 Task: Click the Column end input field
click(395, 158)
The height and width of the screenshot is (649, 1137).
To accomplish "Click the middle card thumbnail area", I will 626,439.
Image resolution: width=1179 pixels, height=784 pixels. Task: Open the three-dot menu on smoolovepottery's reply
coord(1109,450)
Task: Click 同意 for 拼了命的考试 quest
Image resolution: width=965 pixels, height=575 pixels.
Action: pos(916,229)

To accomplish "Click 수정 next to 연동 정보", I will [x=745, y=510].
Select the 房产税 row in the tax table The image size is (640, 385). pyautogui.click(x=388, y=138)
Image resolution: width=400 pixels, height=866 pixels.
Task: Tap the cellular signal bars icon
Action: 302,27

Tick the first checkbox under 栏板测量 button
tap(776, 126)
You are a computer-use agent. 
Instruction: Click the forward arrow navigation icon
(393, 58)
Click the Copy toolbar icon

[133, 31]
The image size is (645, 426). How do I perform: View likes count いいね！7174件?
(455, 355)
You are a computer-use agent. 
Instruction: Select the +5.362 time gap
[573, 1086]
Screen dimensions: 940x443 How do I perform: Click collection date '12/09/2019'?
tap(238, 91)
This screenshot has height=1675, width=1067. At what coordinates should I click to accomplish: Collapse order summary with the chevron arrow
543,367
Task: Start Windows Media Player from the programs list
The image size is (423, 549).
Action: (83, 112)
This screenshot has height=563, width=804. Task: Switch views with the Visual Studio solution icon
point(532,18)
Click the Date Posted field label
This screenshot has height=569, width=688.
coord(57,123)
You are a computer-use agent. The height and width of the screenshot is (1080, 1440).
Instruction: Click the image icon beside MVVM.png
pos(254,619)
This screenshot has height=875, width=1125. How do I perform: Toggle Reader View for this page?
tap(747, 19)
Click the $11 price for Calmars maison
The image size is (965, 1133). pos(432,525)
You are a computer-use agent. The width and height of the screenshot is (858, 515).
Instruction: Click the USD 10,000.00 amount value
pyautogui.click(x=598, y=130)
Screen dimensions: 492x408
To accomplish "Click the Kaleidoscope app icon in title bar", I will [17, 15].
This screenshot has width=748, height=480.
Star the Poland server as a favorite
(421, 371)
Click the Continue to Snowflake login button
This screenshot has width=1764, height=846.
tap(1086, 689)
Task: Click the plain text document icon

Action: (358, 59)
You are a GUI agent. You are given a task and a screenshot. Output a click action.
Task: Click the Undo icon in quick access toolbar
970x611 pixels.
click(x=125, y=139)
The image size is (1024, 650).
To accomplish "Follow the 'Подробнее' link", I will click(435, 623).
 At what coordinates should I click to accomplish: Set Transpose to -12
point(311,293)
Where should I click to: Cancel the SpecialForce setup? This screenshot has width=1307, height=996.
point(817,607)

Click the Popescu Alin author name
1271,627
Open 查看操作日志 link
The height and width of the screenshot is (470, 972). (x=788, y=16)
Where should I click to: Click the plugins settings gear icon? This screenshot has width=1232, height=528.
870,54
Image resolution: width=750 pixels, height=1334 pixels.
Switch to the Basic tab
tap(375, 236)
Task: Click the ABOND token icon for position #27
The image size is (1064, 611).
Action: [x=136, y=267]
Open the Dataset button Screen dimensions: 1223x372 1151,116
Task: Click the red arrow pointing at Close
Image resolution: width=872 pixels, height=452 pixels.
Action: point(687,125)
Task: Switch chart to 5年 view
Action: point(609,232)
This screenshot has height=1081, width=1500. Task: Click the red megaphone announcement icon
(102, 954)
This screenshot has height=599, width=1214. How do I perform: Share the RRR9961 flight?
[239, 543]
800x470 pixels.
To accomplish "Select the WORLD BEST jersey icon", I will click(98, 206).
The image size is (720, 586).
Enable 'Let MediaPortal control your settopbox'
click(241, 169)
######
▶ _About this task_
Each record is to be reproduced exactly as it appears.

▶ _Response area_
 Task: Click the Column end input field
click(395, 158)
The height and width of the screenshot is (649, 1137).
To accomplish "Click the middle card thumbnail area", I will 626,439.
Image resolution: width=1179 pixels, height=784 pixels. Task: Open the three-dot menu on smoolovepottery's reply
coord(1109,450)
Task: Click 同意 for 拼了命的考试 quest
Image resolution: width=965 pixels, height=575 pixels.
Action: pos(916,229)

To accomplish "Click 수정 next to 연동 정보", I will [x=745, y=510].
Select the 房产税 row in the tax table The image size is (640, 385). pyautogui.click(x=388, y=138)
Image resolution: width=400 pixels, height=866 pixels.
Task: Tap the cellular signal bars icon
Action: 302,27

Tick the first checkbox under 栏板测量 button
tap(776, 126)
You are a computer-use agent. 
Instruction: Click the forward arrow navigation icon
(393, 58)
Click the Copy toolbar icon

[133, 31]
The image size is (645, 426). How do I perform: View likes count いいね！7174件?
(455, 355)
You are a computer-use agent. 
Instruction: Select the +5.362 time gap
[573, 1086]
Screen dimensions: 940x443 How do I perform: Click collection date '12/09/2019'?
tap(238, 91)
This screenshot has height=1675, width=1067. At what coordinates should I click to accomplish: Collapse order summary with the chevron arrow
543,367
Task: Start Windows Media Player from the programs list
The image size is (423, 549).
Action: (83, 112)
This screenshot has height=563, width=804. Task: Switch views with the Visual Studio solution icon
point(532,18)
Click the Date Posted field label
This screenshot has height=569, width=688.
coord(57,123)
You are a computer-use agent. The height and width of the screenshot is (1080, 1440).
Instruction: Click the image icon beside MVVM.png
pos(254,619)
This screenshot has height=875, width=1125. How do I perform: Toggle Reader View for this page?
tap(747, 19)
Click the $11 price for Calmars maison
The image size is (965, 1133). pos(432,525)
You are a computer-use agent. The width and height of the screenshot is (858, 515).
Instruction: Click the USD 10,000.00 amount value
pyautogui.click(x=598, y=130)
Screen dimensions: 492x408
To accomplish "Click the Kaleidoscope app icon in title bar", I will [17, 15].
This screenshot has width=748, height=480.
Star the Poland server as a favorite
(421, 371)
Click the Continue to Snowflake login button
This screenshot has width=1764, height=846.
tap(1086, 689)
Task: Click the plain text document icon

Action: (358, 59)
You are a GUI agent. You are given a task and a screenshot. Output a click action.
Task: Click the Undo icon in quick access toolbar
970x611 pixels.
click(x=125, y=139)
The image size is (1024, 650).
To accomplish "Follow the 'Подробнее' link", I will click(435, 623).
 At what coordinates should I click to accomplish: Set Transpose to -12
point(311,293)
Where should I click to: Cancel the SpecialForce setup? This screenshot has width=1307, height=996.
point(817,607)

Click the Popescu Alin author name
1271,627
Open 查看操作日志 link
The height and width of the screenshot is (470, 972). (x=788, y=16)
Where should I click to: Click the plugins settings gear icon? This screenshot has width=1232, height=528.
870,54
Image resolution: width=750 pixels, height=1334 pixels.
Switch to the Basic tab
tap(375, 236)
Task: Click the ABOND token icon for position #27
The image size is (1064, 611).
Action: [x=136, y=267]
Open the Dataset button Screen dimensions: 1223x372 1151,116
Task: Click the red arrow pointing at Close
Image resolution: width=872 pixels, height=452 pixels.
Action: point(687,125)
Task: Switch chart to 5年 view
Action: point(609,232)
This screenshot has height=1081, width=1500. Task: Click the red megaphone announcement icon
(102, 954)
This screenshot has height=599, width=1214. How do I perform: Share the RRR9961 flight?
[239, 543]
800x470 pixels.
To accomplish "Select the WORLD BEST jersey icon", I will click(98, 206).
The image size is (720, 586).
Enable 'Let MediaPortal control your settopbox'
click(241, 169)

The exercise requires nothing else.